When we are storing data, we typically assume that our storage system of choice returns that data later just as we put it in. However what guarantees do we have that this is actually the case? The case made here is the case of bitrot, the silent degradation of the physical charges that physically make up today’s storage devices.

To counter this type of problem, one can employ data checksumming, as it is done by both btrfs and ZFS. However, while in the long run btrfs might be the tool of choice for this, it is fairly complex and not yet too mature, whereas ZFS, the most prominent candidate for this type of features, is not without hassle and it must be recompiled for every kernel update (although automation exists).

In this blogpost, we’ll therefore take a look into a storage design that actually checks whether the returned data is actually valid and not silently corrupted inside our storage system and is completely designed with components available in Linux itself without the need to recompile and test your storage layer on every kernel upgrade. We find that this storage design, while fulfilling the same purpose as ZFS, does not only yield comparable performance, but actually in some cases even able to significantly outperform it, as the benchmarks at the end indicate.

The setup

The system we will test in the following will be constructed from four components (including the filesystem):

  • dm-integrity provides blocklevel checksumming for all incoming data and will check said checksum for all data read through it (and return a read error if it doesn’t match).
  • mdraid provides redundancy if a disk misbehaves, avoiding data loss. If the dm-integrity-layer detects invalid data from the disk, mdraid will see a read-error and can immediately correct this error by reading it from somewhere else in the redundancy pool.
  • dm-crypt on top of the RAID, right below the filesystem will encrypt the data1
  • ext4 as a filesystem to actually store files on it

The order matters, dm-integrity must be placed between the harddisks and the mdraid, to ensure that data corruption errors can be corrected by mdraid after they have been detected by dm-integrity. Similarly, dm-crypt has nothing to do with redundancy, therefore it should be placed on top of of mdraid, to only having to be passed once, and not multiple times as it would be the case for placing it alongside dm-integrity.2

This yields the following storage design:

Storage system architecture

Architecture of the storeage system. Grey depicts physical hardware, green depicts device mapper technologies, yellow indicates mdraid and blue indicates filesystems. The encryption layer will later be ommitted when comparing performance to ZFS.

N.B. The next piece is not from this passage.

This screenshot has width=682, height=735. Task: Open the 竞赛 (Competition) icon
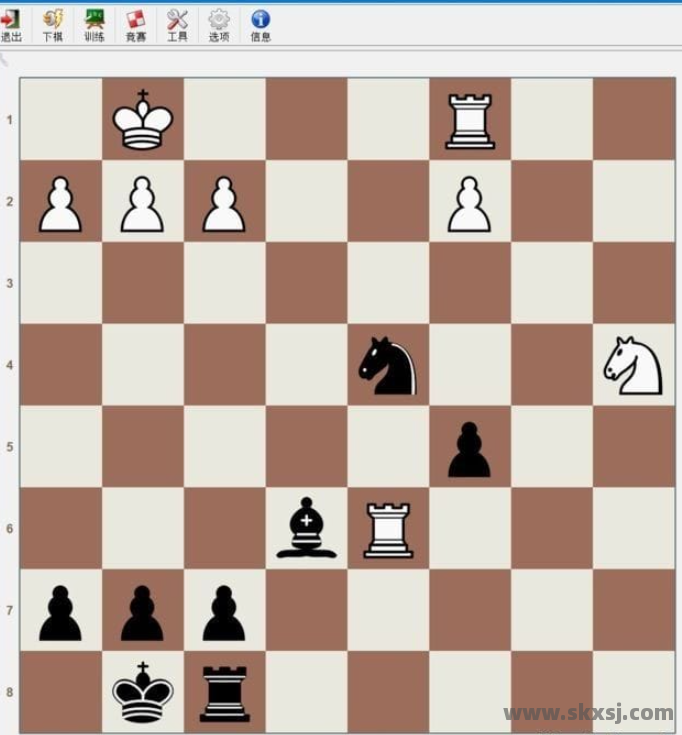click(136, 24)
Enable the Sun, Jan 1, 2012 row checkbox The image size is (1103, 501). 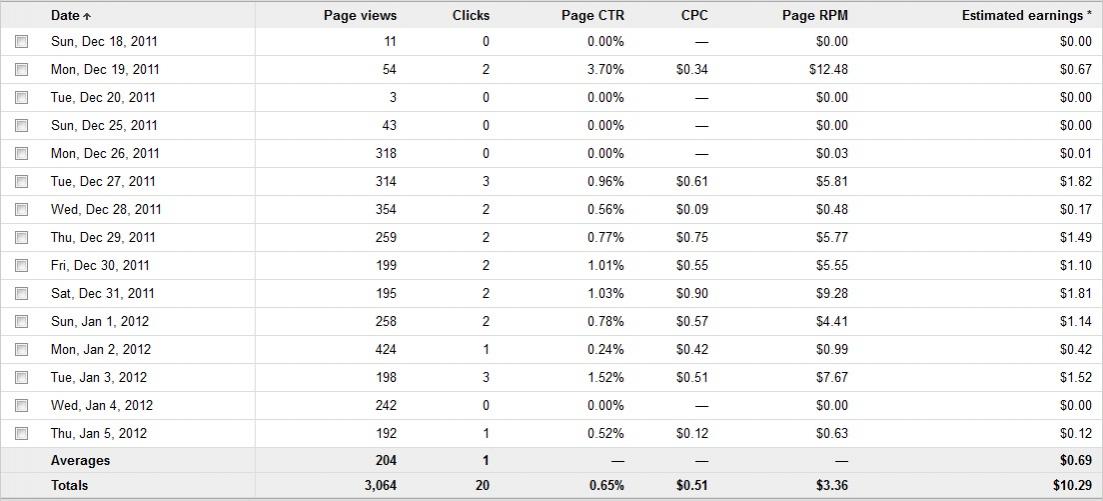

Architecture of the storeage system. Grey depicts physical hardware, green depicts device mapper technologies, yellow indicates mdraid and blue indicates filesystems. The encryption layer will later be ommitted when comparing performance to ZFS.

This script will assemble the above depicted system and mount it to /mnt.

Resulting performance

Now that we have an assembled system, we’d like to quantify the performance impact of the different layers. The test setup for this is a Kobol Helios4 (primarily because it’s the intended target platform for this storage system) with four disks3 running Debian 10 “Buster”. The Helios4 is powered by an energy efficient dual-core ARM SoC optimized for storage systems. The setup was not built based on the entire disks, but on partitions of a size of 10GiB each, allowing multiple parallel designs and therefore easing the benchmarking procedure, as well as speeding up the experiments4.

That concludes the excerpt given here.